An electrical outlet tester, receptacle tester, or socket tester is a small device containing a 3-prong power plug and three indicator lights, used for quickly detecting some types of incorrectly-wired electrical wall outlets or campsite supplies. The tester is easily carried in a pocket, can be used with little training, and can identify some common wiring problems, but it fails to detect certain other dangerous types of wiring defects.

Tests and limitations

The outlet tester checks that each contact in the outlet appears to be connected to the correct wire in the building's electrical wiring. It can identify several common wiring errors, including swapped phase and neutral, and failure to connect ground. 

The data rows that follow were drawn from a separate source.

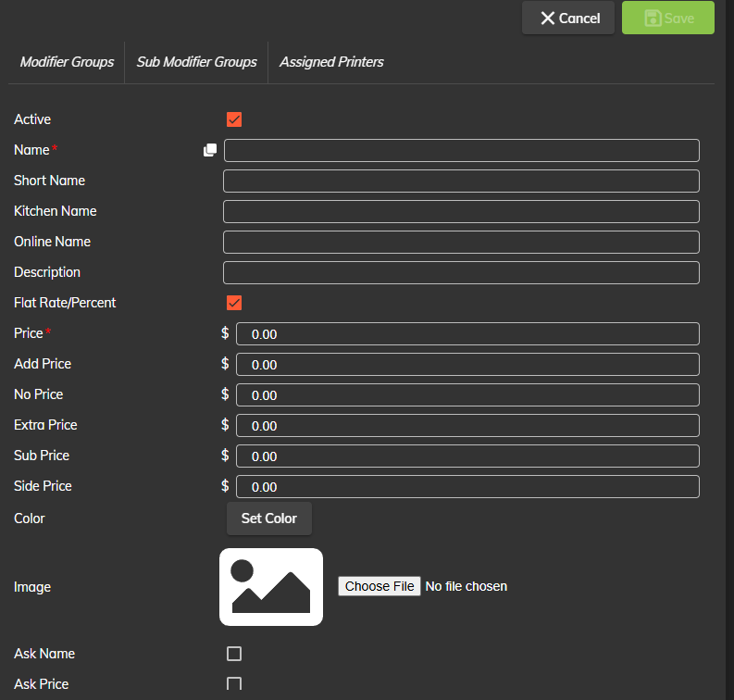Click Choose File to upload image

coord(379,586)
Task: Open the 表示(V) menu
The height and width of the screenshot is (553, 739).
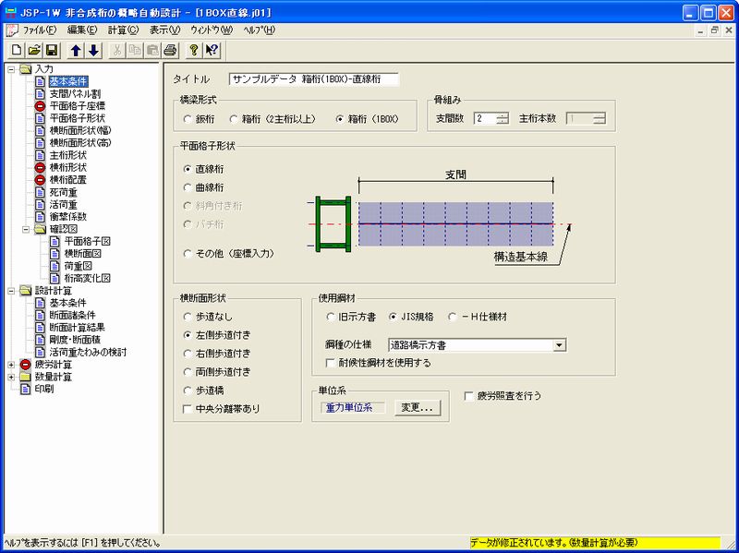Action: tap(164, 30)
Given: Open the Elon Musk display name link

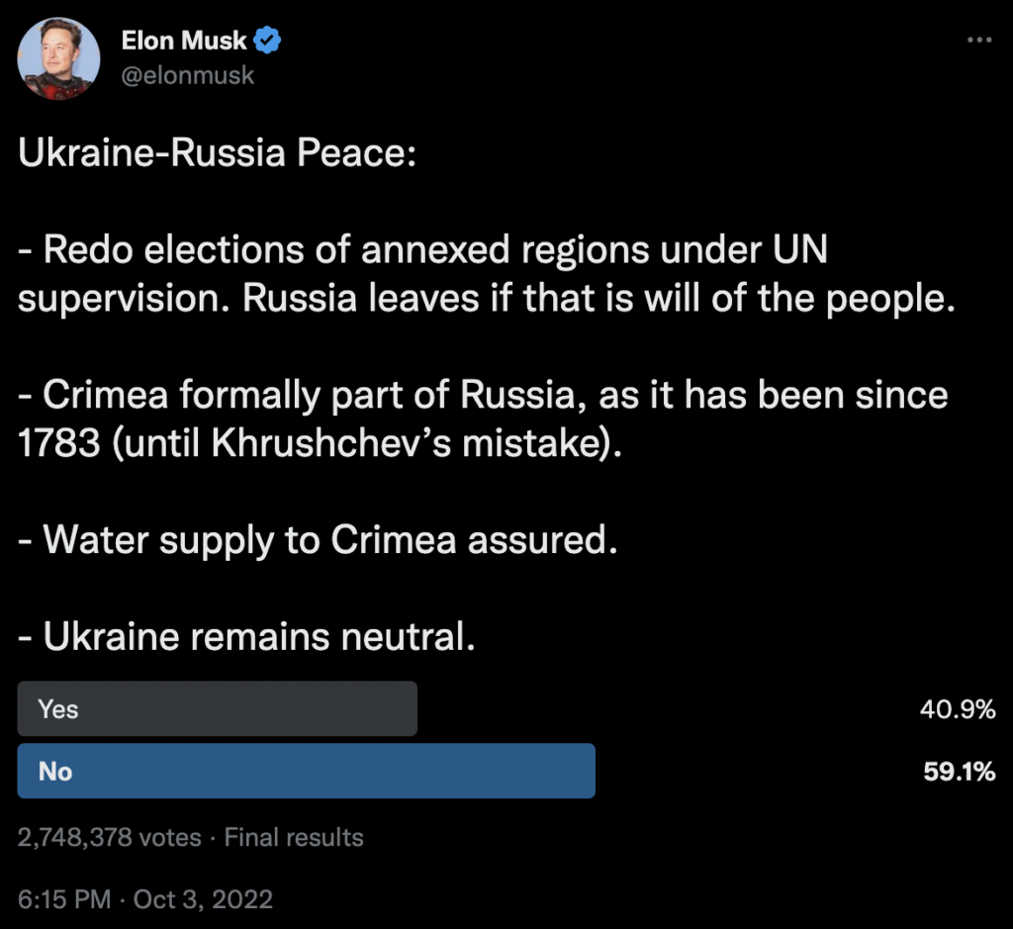Looking at the screenshot, I should tap(185, 41).
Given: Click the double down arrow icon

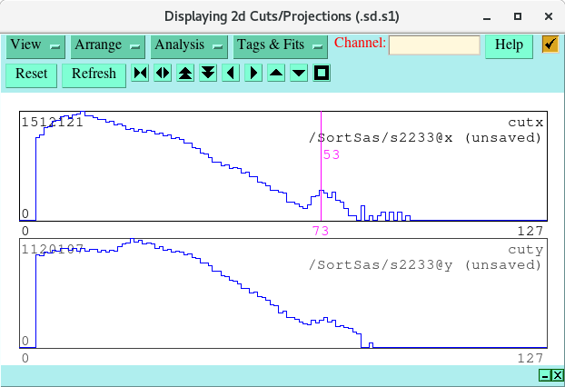Looking at the screenshot, I should click(208, 74).
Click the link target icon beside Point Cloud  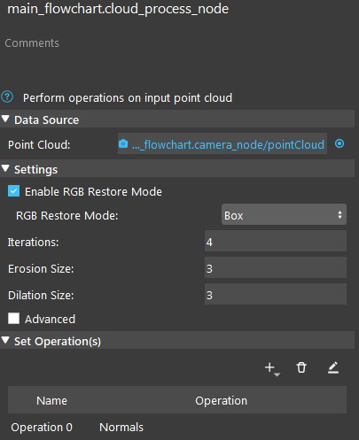click(x=339, y=143)
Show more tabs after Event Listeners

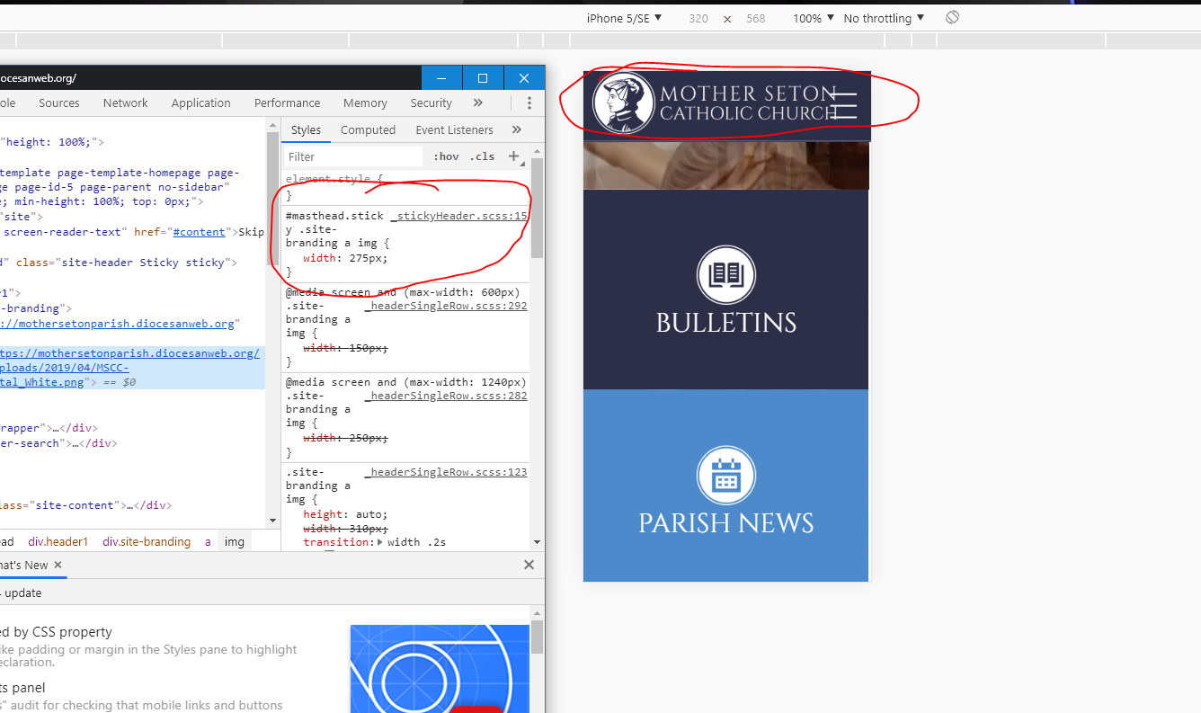(x=517, y=129)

The tester confirms continuity and polarity of the electrical connections, but it does not verify current-carrying ability, electrical safety (which requires impedance testing), insulation breakdown voltage, or loop connection of ring mains.

Simple three-light testers cannot detect some potentially serious house wiring errors, including neutral and ground interchanged at the receptacle. There may be a "bootleg ground", where the neutral and ground pins have been connected together at the receptacle, which cannot be detected either. These problems can be detected with a multimeter and a test load, to verify that the ground connection is separate from the neutral and is not carrying normal circuit return current, or more typically by using a more-sophisticated multifunction tester. 

A quick supplemental screening test for these simple miswiring errors can be performed using a non-contact voltage tester (NCVT) or non-contact voltage detector. If a problem is thus identified, it can be investigated further using more-advanced equipment, or the outlet in question can be de-energized and disassembled for careful scrutiny.

Some receptacle testers include an additional test button to test the triggering of GFCI devices, which supplements the built-in test button on the GFCI and can be used for testing outlets downstream from a GFCI receptacle. "Plug-in analyzers" may include earth loop impedance and other checks.

History
An early reference that describes the typical outlet tester circuit was published in Popular Mechanics in the March issue of 1967, and consists of two 27 kΩ resistors, one 100 kΩ resistor, and three NE-51 neon lamp bulbs with 100 kΩ resistors.

See also
 Polarized plugs
 Test light

References

External links
Ways a receptacle tester can mislead (by an electrician)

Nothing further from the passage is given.